Exercise data Block Start

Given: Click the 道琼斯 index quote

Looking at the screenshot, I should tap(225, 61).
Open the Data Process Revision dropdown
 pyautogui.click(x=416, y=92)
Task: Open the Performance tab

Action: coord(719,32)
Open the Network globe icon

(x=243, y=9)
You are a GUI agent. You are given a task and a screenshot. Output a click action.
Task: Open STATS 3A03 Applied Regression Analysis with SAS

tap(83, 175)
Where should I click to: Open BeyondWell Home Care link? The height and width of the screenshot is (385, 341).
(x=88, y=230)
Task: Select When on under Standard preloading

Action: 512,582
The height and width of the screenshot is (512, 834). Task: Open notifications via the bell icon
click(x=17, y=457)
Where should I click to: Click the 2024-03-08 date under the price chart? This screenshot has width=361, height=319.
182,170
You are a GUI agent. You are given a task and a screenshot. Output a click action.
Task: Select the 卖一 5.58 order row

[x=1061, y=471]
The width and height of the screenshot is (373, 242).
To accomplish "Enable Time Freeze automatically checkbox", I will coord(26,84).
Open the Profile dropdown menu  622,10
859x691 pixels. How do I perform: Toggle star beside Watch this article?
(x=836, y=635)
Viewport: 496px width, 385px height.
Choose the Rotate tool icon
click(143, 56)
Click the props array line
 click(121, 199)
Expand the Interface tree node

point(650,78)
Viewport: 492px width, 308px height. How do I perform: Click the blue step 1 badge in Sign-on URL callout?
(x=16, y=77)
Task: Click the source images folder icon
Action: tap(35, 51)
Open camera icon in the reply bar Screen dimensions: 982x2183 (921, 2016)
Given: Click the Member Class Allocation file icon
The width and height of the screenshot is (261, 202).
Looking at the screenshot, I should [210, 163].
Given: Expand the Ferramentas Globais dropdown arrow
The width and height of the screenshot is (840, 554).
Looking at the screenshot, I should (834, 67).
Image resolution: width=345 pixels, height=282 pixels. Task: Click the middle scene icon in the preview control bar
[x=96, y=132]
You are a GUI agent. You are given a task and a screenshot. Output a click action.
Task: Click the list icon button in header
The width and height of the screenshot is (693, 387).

Exercise data Block End

Transcribe every entry in the listing, word for word.

• Result of the exercise:
Given: Click the 道琼斯 index quote

Looking at the screenshot, I should tap(225, 61).
Open the Data Process Revision dropdown
 pyautogui.click(x=416, y=92)
Task: Open the Performance tab

Action: coord(719,32)
Open the Network globe icon

(x=243, y=9)
You are a GUI agent. You are given a task and a screenshot. Output a click action.
Task: Open STATS 3A03 Applied Regression Analysis with SAS

tap(83, 175)
Where should I click to: Open BeyondWell Home Care link? The height and width of the screenshot is (385, 341).
(x=88, y=230)
Task: Select When on under Standard preloading

Action: 512,582
The height and width of the screenshot is (512, 834). Task: Open notifications via the bell icon
click(x=17, y=457)
Where should I click to: Click the 2024-03-08 date under the price chart? This screenshot has width=361, height=319.
182,170
You are a GUI agent. You are given a task and a screenshot. Output a click action.
Task: Select the 卖一 5.58 order row

[x=1061, y=471]
The width and height of the screenshot is (373, 242).
To accomplish "Enable Time Freeze automatically checkbox", I will coord(26,84).
Open the Profile dropdown menu  622,10
859x691 pixels. How do I perform: Toggle star beside Watch this article?
(x=836, y=635)
Viewport: 496px width, 385px height.
Choose the Rotate tool icon
click(143, 56)
Click the props array line
 click(121, 199)
Expand the Interface tree node

point(650,78)
Viewport: 492px width, 308px height. How do I perform: Click the blue step 1 badge in Sign-on URL callout?
(x=16, y=77)
Task: Click the source images folder icon
Action: tap(35, 51)
Open camera icon in the reply bar Screen dimensions: 982x2183 (921, 2016)
Given: Click the Member Class Allocation file icon
The width and height of the screenshot is (261, 202).
Looking at the screenshot, I should [210, 163].
Given: Expand the Ferramentas Globais dropdown arrow
The width and height of the screenshot is (840, 554).
Looking at the screenshot, I should (834, 67).
Image resolution: width=345 pixels, height=282 pixels. Task: Click the middle scene icon in the preview control bar
[x=96, y=132]
You are a GUI agent. You are given a task and a screenshot. Output a click action.
Task: Click the list icon button in header
The width and height of the screenshot is (693, 387).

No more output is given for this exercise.